The construction boom across Southeast Asia, driven by burgeoning urban development and infrastructure projects, vividly highlights the dual impacts of progress. For instance, the rapid expansion of road networks, ports, and urban centers, while catalyzing economic growth, has also led to significant environmental and social displacement. These projects rely heavily on sand, a fundamental component of concrete and asphalt, extracted in vast quantities from local riverbeds. Annually, this global demand reaches approximately 50 billion tons, positioning sand as the world’s most consumed resource after water. In the Vietnamese Mekong Delta alone, 50 million cubic meters of sand are extracted annually.

The environmental impact of extracting sand from riverbeds is profound. In the Mekong River, extensive mining alters river dynamics and affects millions who rely on these waterways. The ecological damage—ranging from riverbank erosion to biodiversity loss—is paralleled by social upheavals, with communities facing land subsidence and increased flood risks that jeopardize food security and displace populations. The Vietnamese Mekong Delta, the largest delta in Southeast Asia and third largest in the world, has long been plagued by sand mining. The lucrative market for sand drives clandestine mining operations at night or in remote areas that evade regulation. Vietnam and other countries in the region struggle to balance the economic gains of sand mining with environmental and social responsibility.          

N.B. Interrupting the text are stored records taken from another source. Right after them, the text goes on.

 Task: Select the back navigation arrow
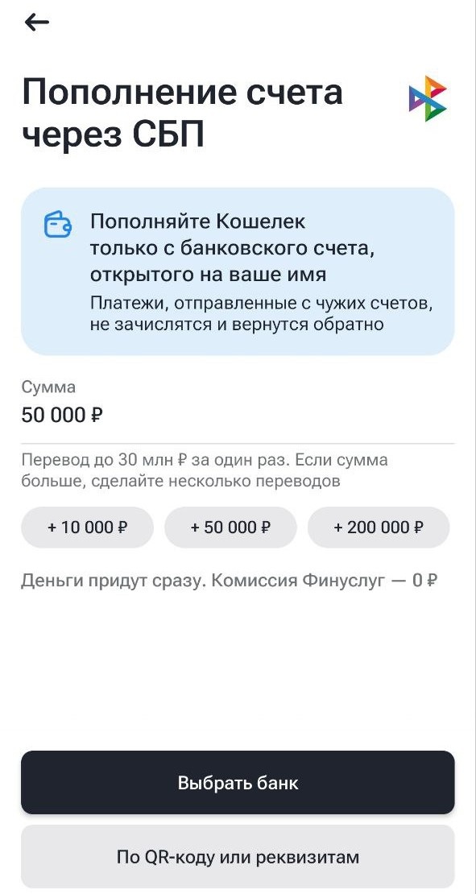36,23
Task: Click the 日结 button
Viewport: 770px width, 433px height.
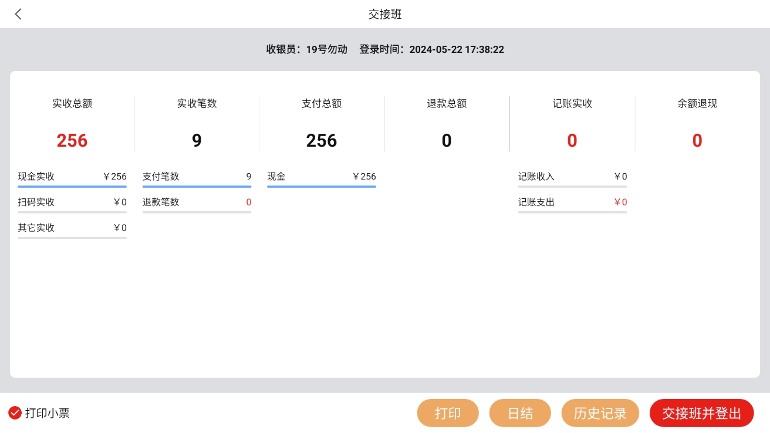Action: [x=519, y=413]
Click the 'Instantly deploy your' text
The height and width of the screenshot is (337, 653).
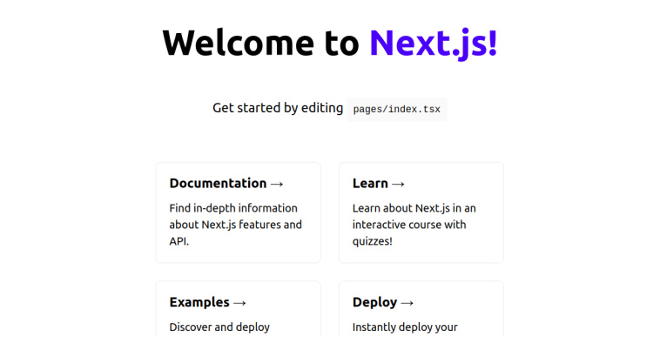405,327
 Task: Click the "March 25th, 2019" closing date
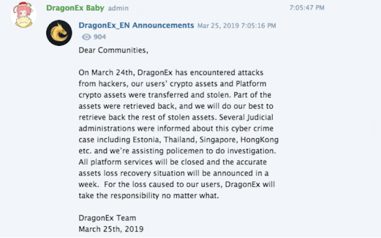111,229
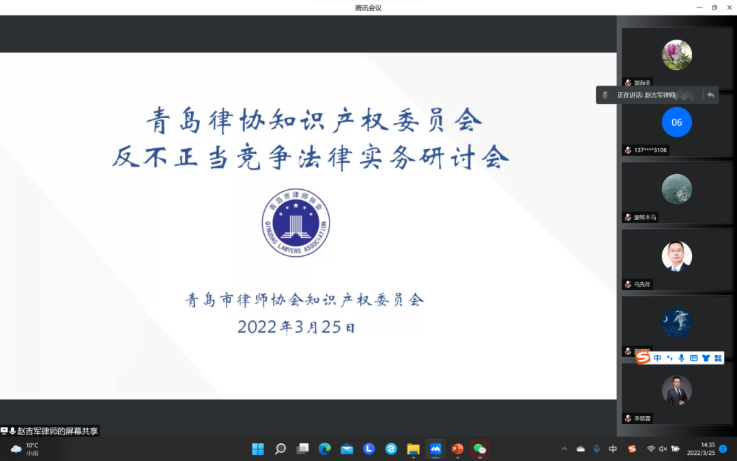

Addressing the sustainability of global sand resources is urgent. As sand mining intensifies, Vietnamese and other SE Asian governments should mandate companies adopt stricter environmental, social and governance (ESG) standards. Laws requiring companies to use the Sustainable Sand Mining Harvesting framework could ensure that the sand mining industry does not undermine the ecosystems and the communities that depend on them. 

A Tool to Map River Sand and Movement 

Singapore’s Nanyang Technological University (NTU) has developed a prototype of the Sustainable Sand Harvesting (SSH) framework, which is a robust, scientifically-grounded tool designed to enable mining companies to manage sand mining with precision and environmental consciousness. The NTU team is using Mekong Delta data as the testbed and once the modeling tool is fully developed and validated with field surveys, we will expand it to rivers throughout SE Asia. This model is comprehensive, incorporating hydrodynamics, sediment transport, and morphological change modules to map sand reserves accurately and assess their sustainability for extraction. 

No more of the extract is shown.